Milano

Teatro di Ringhiera, un festival per salvare la Costituzione

La Piccolo interviene al Teatro di Ringhiera

Si è svolto a Milano in questi giorni, e terminerà questa sera, domenica 30 maggio, un evento teatrale di cui è difficile trovare l’eguale. Si tratta del Festival del Teatro di Ringhiera, giunto alla sua quinta edizione, un cartellone di eventi intitolato “Costituitevi” e dedicato infatti alla Costituzione italiana. Sì, proprio alla nostra Carta costituzionale che spesso qualcuno è tentato di cambiare o stracciare. Il Teatro Ringhiera è uno dei pochi palcoscenici rimasti aperti nella periferia milanese, incastonato in un quadrilatero di caseggiati, e la sua direzione artistica è affidata a due coraggiose donne di teatro, Arianna Scommegna e la più nota Serena Sinigaglia.

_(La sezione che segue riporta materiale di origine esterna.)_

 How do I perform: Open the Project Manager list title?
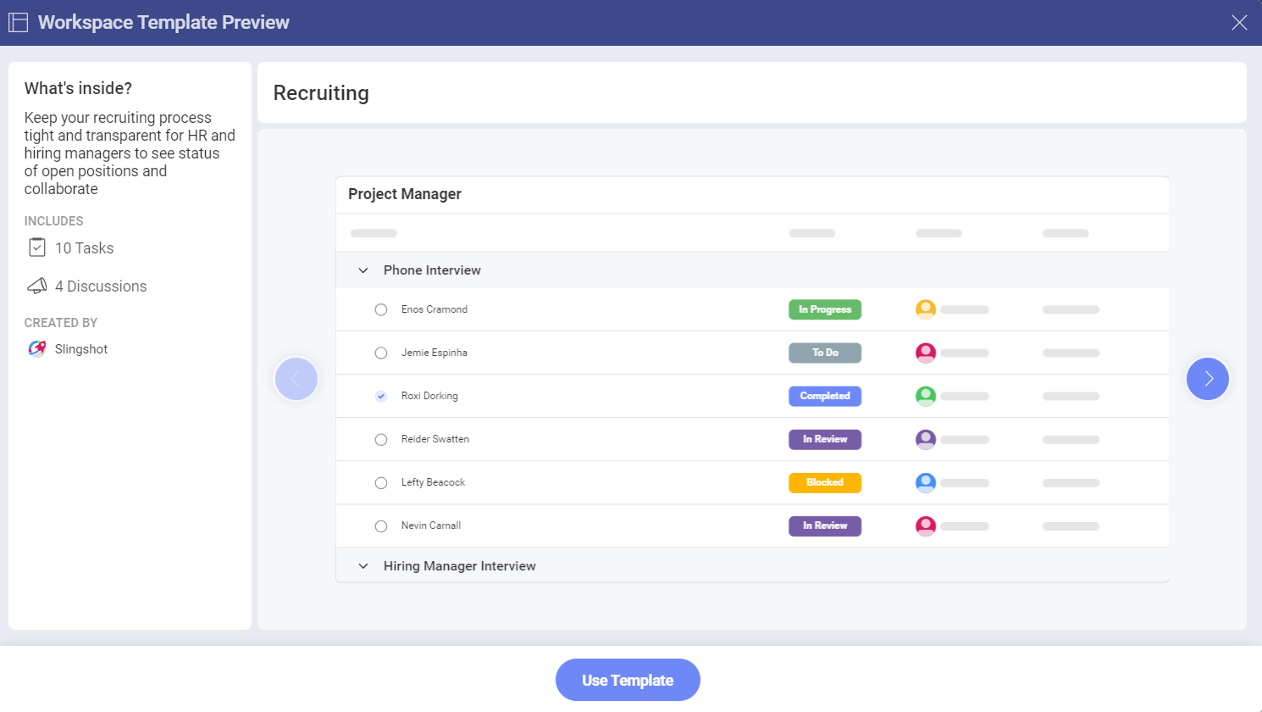click(x=405, y=194)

In queste sere erano previsti spettacoli teatrali introdotti da “Cartoline”, come quelle che inviava via etere l’indimenticabile Andrea Barbato, curate, ad esempio, da Lella Costa piuttosto che dalla compagnia Alma Rosè. Ieri sera è salita sul palco Ottavia Piccolo, che ha proposto la storia di una giornalista con idee piuttosto chiare sul suo mestiere: Anna Politoskaia, assassinata in Russia perché critica e durissima contro la presenza russa in Cecenia (la Piccolo ha proposto un testo curato da Massini). Una storia solo apparentemente lontana, perché i meccanismi che minacciano la libertà di stampa e i diritti dell’opinione pubblica possono operare nella lontana Cecenia, ma anche nella vicina Italia.

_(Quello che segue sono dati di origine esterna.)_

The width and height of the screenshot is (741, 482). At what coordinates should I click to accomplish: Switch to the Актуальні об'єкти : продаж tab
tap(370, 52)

Ieri sera è stata anche presentata in prima assoluta un interessante lavoro teatrale: “Cronaca di un Paese inventato. Indagine sulla Costituzione e il suo popolo”, uno spettacolo proposto dalla Compagnia ASILO (Attività Scatenata per l’Incredibile Lotta all’Ottusità), composta da quattro giovani attori. Un lavoro ambizioso, quello di tracciare un identikit dell’italiano di oggi. Uno sforzo che tentarono, in passato, personaggi come Pasolini e Sciascia. Qui il taglio è grottesco, con personaggi che, a ritmo vorticoso, si fanno avanti e parlano di sé, degli altri, di un’Italia sempre più cinica e televisiva. Una galleria che viene completata da due storie finali, quella di un arbitro di calcio tormentato dalle ingiustizie e quella di un tizio che sopravvive facendosi rimborsare come vittima di incidenti. Un lavoro forse un po’ troppo lungo e con scarsi agganci tra la galleria dei personaggi e le storie finali.